Remote computing with Popluse-MIA

Remote computing is performed using Soma-Workflow.

It needs several install steps before being able to process:

  1. Install Soma-Workflow on the computing server

  2. Configure Soma-Workflow on the computing resource

  3. Configure Soma-Workflow on the client machine

  4. Configure the computing resource in Populse-MIA / Capsul

  5. Run pipelines

Please note that there are few Limitations.

In these steps, things will be a bit different if the server has to run jobs inside a container such as Singularity. Actually, the computing resource will then need to run the container in jobs, and often to pass it some additional information. The configuration will need to describe this indirection.

There are 3 components working together, all with 2 situations: “native” or “containerized”:

flowchart LR Client(Client)<-->SWF(Soma-Workflow server) subgraph client [local client] Client end subgraph server [remote computing resource] SWF-->Jobs end
flowchart LR Client(Client)<-->SWF(Soma-Workflow server) subgraph client [local client] subgraph container Client end end subgraph server [remote computing resource] SWF-->Jobs end
flowchart LR Client(Client)<-->SWF(Soma-Workflow server) subgraph client [local client] Client end subgraph server [remote computing resource] subgraph container SWF end SWF-->Jobs end
flowchart LR Client(Client)<-->SWF(Soma-Workflow server) subgraph client [local client] Client end subgraph server [remote computing resource] SWF-->Jobs subgraph container Jobs end end

The first point, client running natively or in a container, is normally not a problem and should make no difference.

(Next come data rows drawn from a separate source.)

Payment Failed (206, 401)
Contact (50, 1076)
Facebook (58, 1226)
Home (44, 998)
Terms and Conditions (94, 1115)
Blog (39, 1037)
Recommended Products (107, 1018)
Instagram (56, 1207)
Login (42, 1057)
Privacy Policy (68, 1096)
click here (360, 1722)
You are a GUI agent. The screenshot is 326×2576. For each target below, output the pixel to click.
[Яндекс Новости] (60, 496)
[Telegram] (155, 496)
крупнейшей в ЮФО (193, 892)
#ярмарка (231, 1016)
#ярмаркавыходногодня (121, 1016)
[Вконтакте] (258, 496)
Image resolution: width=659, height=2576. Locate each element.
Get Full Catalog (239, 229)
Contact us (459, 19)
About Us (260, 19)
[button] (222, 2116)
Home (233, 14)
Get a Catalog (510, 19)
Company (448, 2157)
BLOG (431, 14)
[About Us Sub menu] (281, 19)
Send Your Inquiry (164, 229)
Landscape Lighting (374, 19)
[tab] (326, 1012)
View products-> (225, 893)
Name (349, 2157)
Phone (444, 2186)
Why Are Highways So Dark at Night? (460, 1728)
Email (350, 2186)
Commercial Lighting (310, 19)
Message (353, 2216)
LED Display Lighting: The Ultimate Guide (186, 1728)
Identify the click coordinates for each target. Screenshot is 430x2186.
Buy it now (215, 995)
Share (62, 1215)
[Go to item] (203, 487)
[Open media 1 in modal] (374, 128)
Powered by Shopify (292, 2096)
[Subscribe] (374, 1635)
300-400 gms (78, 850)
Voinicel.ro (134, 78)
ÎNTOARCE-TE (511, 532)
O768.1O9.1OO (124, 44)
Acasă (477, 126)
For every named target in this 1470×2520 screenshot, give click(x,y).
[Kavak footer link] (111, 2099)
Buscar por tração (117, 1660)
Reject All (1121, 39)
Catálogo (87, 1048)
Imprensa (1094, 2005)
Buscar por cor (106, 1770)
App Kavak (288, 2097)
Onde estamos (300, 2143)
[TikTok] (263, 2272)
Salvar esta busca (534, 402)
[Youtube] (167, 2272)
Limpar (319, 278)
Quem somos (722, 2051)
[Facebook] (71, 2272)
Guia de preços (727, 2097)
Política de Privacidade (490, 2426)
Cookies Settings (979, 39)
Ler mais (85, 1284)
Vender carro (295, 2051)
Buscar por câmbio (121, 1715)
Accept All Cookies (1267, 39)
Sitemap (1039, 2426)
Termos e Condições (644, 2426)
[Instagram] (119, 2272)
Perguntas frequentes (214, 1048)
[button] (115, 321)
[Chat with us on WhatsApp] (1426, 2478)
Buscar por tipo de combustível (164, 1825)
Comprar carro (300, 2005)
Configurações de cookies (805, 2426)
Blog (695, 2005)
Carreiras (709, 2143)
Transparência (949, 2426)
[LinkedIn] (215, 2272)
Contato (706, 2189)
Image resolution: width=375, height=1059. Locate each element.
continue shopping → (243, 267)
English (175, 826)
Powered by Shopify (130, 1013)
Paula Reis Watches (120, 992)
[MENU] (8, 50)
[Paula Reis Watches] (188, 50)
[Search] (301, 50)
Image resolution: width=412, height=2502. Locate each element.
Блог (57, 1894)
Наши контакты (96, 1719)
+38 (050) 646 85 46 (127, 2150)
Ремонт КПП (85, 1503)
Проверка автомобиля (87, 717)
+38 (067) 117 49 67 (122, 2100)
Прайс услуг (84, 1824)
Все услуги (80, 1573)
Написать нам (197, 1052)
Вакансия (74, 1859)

So the discussion will mainly focus on the two last points.

Install Soma-Workflow on the computing server

read Soma-Workflow remote execution

Native installation

If the computing resource is a cluster with a jobs resource manager (DRMS) like PBS, Grid Engine, Slurm or another one, then this manager needs to be operated by Soma-Workflow, and thus cannot run inside a container: in this situation, Soma-Workflow should be installed natively on the cluster front-end machine.

  • Python (python3) should be installed and in the PATH of the system

  • Soma-Workflow can be installed as sources just by cloning the github repository

Ex - On the remote computing login node:

cd
git clone https://github.com/populse/soma-workflow.git
export PYTHONPATH="$HOME/soma-workflow/python:$PYTHONPATH"

then add in your $HOME/.bashrc file:

export PYTHONPATH="$HOME/soma-workflow/python:$PYTHONPATH"

Container installation

The client just needs to know how to run it: the client config should specify the PYTHON_COMMAND option. See the client configuration below.

Configure Soma-Workflow on the computing resource

See Soma-Workflow documentation.

The configuration file $HOME/.soma-workflow.cfg has to be created or edited on the computing resource side, on the user account. It needs to declare the computing resource, with an identifier.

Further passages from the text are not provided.